→ **Problem details**:
Write out each entry again. Keep every word exactly as it is.

→ **Extracted data entries**:

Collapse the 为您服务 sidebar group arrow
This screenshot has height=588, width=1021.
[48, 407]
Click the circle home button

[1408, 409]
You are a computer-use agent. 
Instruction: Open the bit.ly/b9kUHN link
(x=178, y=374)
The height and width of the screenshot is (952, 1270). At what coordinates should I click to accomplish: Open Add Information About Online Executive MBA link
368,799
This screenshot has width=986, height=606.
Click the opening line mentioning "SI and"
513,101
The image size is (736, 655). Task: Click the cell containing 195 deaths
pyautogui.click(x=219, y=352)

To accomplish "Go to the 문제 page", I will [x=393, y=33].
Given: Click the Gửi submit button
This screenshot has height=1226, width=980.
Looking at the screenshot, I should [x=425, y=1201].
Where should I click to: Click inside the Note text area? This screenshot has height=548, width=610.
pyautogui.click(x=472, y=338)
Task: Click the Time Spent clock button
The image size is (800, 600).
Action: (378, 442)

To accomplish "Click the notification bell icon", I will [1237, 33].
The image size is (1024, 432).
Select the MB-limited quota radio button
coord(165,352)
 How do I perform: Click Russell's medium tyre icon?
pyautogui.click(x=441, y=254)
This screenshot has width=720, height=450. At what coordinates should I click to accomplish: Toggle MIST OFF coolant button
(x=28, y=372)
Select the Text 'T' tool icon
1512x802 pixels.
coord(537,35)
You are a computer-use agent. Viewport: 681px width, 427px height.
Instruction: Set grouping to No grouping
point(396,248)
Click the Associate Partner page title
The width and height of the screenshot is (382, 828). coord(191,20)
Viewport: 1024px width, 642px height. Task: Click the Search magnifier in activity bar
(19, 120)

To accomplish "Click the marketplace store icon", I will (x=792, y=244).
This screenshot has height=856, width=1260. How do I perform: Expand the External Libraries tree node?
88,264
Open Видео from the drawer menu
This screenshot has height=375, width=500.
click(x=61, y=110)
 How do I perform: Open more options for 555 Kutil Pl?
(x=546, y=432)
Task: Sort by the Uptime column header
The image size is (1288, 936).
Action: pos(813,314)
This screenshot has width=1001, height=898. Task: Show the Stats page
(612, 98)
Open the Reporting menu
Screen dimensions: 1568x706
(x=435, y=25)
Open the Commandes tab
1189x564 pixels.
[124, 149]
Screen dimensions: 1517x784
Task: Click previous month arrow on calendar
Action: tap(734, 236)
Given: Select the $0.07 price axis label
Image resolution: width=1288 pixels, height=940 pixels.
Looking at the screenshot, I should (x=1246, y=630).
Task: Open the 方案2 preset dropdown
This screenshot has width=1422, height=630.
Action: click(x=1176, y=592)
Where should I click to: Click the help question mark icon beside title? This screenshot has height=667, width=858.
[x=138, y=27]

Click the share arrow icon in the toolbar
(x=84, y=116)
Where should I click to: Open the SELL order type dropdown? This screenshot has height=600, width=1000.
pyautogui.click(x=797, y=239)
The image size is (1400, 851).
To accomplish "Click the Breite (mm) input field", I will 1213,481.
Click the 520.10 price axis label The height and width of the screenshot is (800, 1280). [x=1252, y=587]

→ **Output for this task**:
Collapse the 为您服务 sidebar group arrow
This screenshot has height=588, width=1021.
[48, 407]
Click the circle home button

[1408, 409]
You are a computer-use agent. 
Instruction: Open the bit.ly/b9kUHN link
(x=178, y=374)
The height and width of the screenshot is (952, 1270). At what coordinates should I click to accomplish: Open Add Information About Online Executive MBA link
368,799
This screenshot has width=986, height=606.
Click the opening line mentioning "SI and"
513,101
The image size is (736, 655). Task: Click the cell containing 195 deaths
pyautogui.click(x=219, y=352)

To accomplish "Go to the 문제 page", I will [x=393, y=33].
Given: Click the Gửi submit button
This screenshot has height=1226, width=980.
Looking at the screenshot, I should [x=425, y=1201].
Where should I click to: Click inside the Note text area? This screenshot has height=548, width=610.
pyautogui.click(x=472, y=338)
Task: Click the Time Spent clock button
The image size is (800, 600).
Action: (378, 442)

To accomplish "Click the notification bell icon", I will [1237, 33].
The image size is (1024, 432).
Select the MB-limited quota radio button
coord(165,352)
 How do I perform: Click Russell's medium tyre icon?
pyautogui.click(x=441, y=254)
This screenshot has width=720, height=450. At what coordinates should I click to accomplish: Toggle MIST OFF coolant button
(x=28, y=372)
Select the Text 'T' tool icon
1512x802 pixels.
coord(537,35)
You are a computer-use agent. Viewport: 681px width, 427px height.
Instruction: Set grouping to No grouping
point(396,248)
Click the Associate Partner page title
The width and height of the screenshot is (382, 828). coord(191,20)
Viewport: 1024px width, 642px height. Task: Click the Search magnifier in activity bar
(19, 120)

To accomplish "Click the marketplace store icon", I will (x=792, y=244).
This screenshot has height=856, width=1260. How do I perform: Expand the External Libraries tree node?
88,264
Open Видео from the drawer menu
This screenshot has height=375, width=500.
click(x=61, y=110)
 How do I perform: Open more options for 555 Kutil Pl?
(x=546, y=432)
Task: Sort by the Uptime column header
The image size is (1288, 936).
Action: pos(813,314)
This screenshot has width=1001, height=898. Task: Show the Stats page
(612, 98)
Open the Reporting menu
Screen dimensions: 1568x706
(x=435, y=25)
Open the Commandes tab
1189x564 pixels.
[124, 149]
Screen dimensions: 1517x784
Task: Click previous month arrow on calendar
Action: tap(734, 236)
Given: Select the $0.07 price axis label
Image resolution: width=1288 pixels, height=940 pixels.
Looking at the screenshot, I should (x=1246, y=630).
Task: Open the 方案2 preset dropdown
This screenshot has width=1422, height=630.
Action: click(x=1176, y=592)
Where should I click to: Click the help question mark icon beside title? This screenshot has height=667, width=858.
[x=138, y=27]

Click the share arrow icon in the toolbar
(x=84, y=116)
Where should I click to: Open the SELL order type dropdown? This screenshot has height=600, width=1000.
pyautogui.click(x=797, y=239)
The image size is (1400, 851).
To accomplish "Click the Breite (mm) input field", I will 1213,481.
Click the 520.10 price axis label The height and width of the screenshot is (800, 1280). [x=1252, y=587]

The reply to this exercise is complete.